-- Work to complete --
Exactly the lines from the one holding "The image size is (486, 648)." through the last line of the listing below must appear in the answer, and no pictures.

=== Section Start ===

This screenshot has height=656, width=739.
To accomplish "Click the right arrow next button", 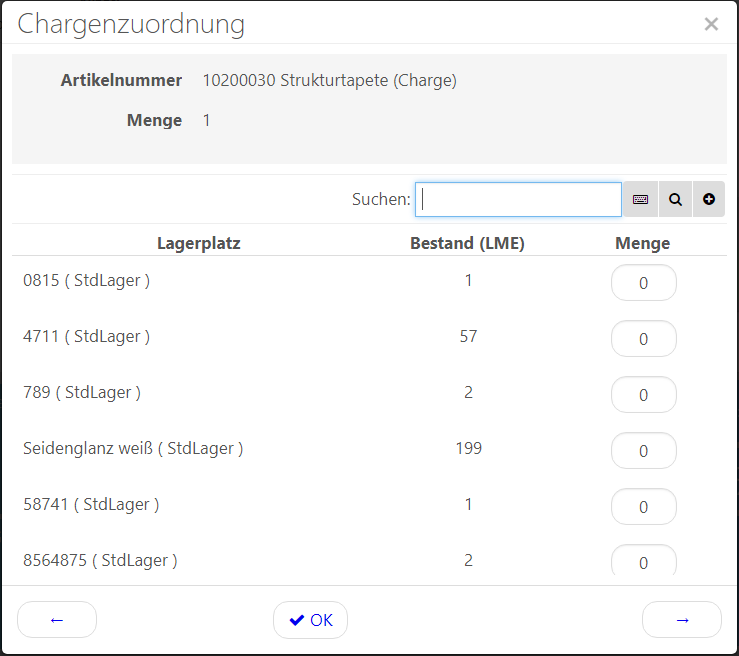I will (682, 620).
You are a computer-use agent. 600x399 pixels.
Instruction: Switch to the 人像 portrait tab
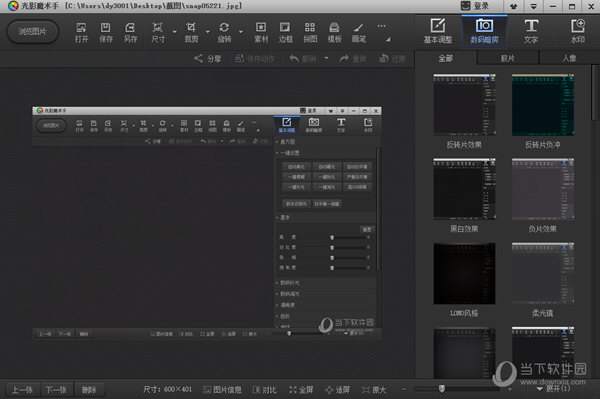[x=569, y=58]
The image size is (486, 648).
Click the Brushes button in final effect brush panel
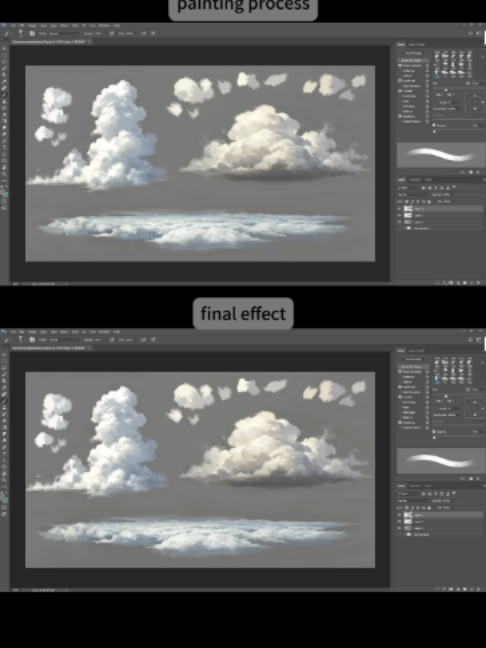[x=413, y=359]
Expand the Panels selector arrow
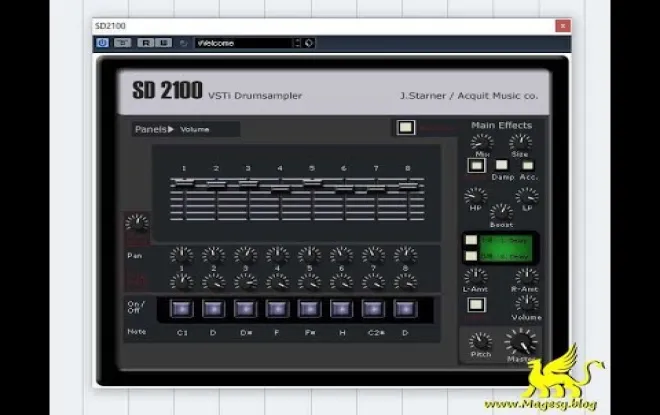 tap(171, 129)
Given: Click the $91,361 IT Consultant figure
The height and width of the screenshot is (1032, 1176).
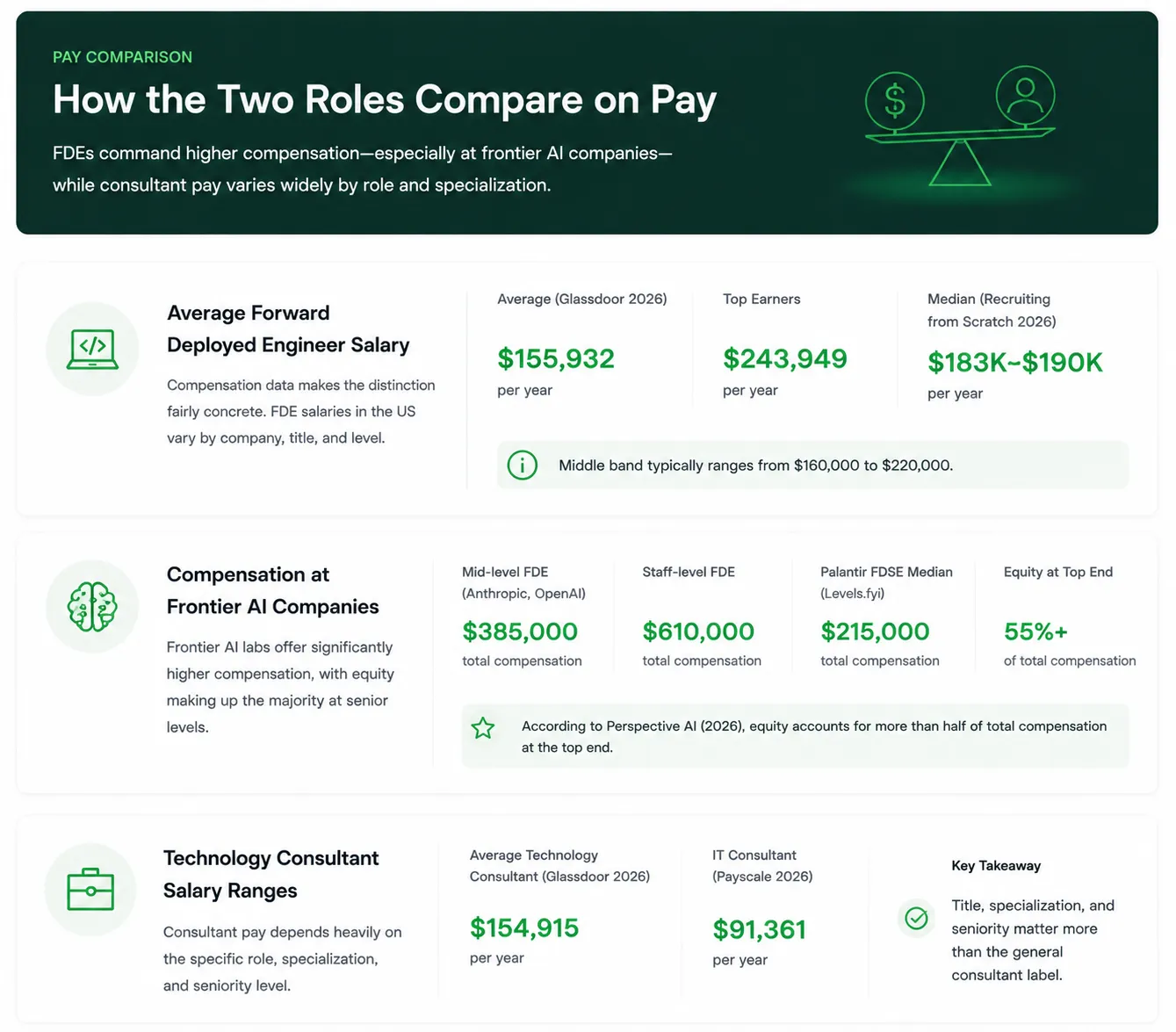Looking at the screenshot, I should click(x=760, y=929).
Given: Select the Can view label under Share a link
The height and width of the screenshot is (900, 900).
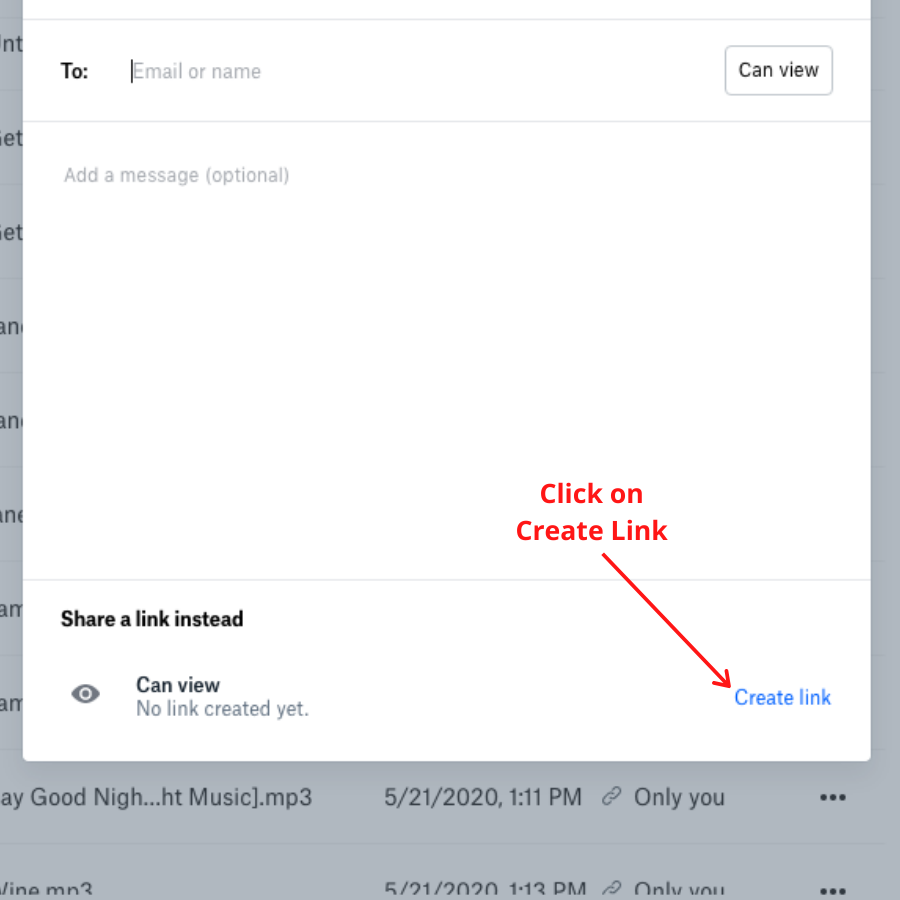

=== Section End ===

-- Answer for this exercise --
The image size is (486, 648).
Click the Brushes button in final effect brush panel
[x=413, y=359]
Expand the Panels selector arrow
 tap(171, 129)
Given: Click the $91,361 IT Consultant figure
The height and width of the screenshot is (1032, 1176).
Looking at the screenshot, I should click(x=760, y=929).
Given: Select the Can view label under Share a link
The height and width of the screenshot is (900, 900).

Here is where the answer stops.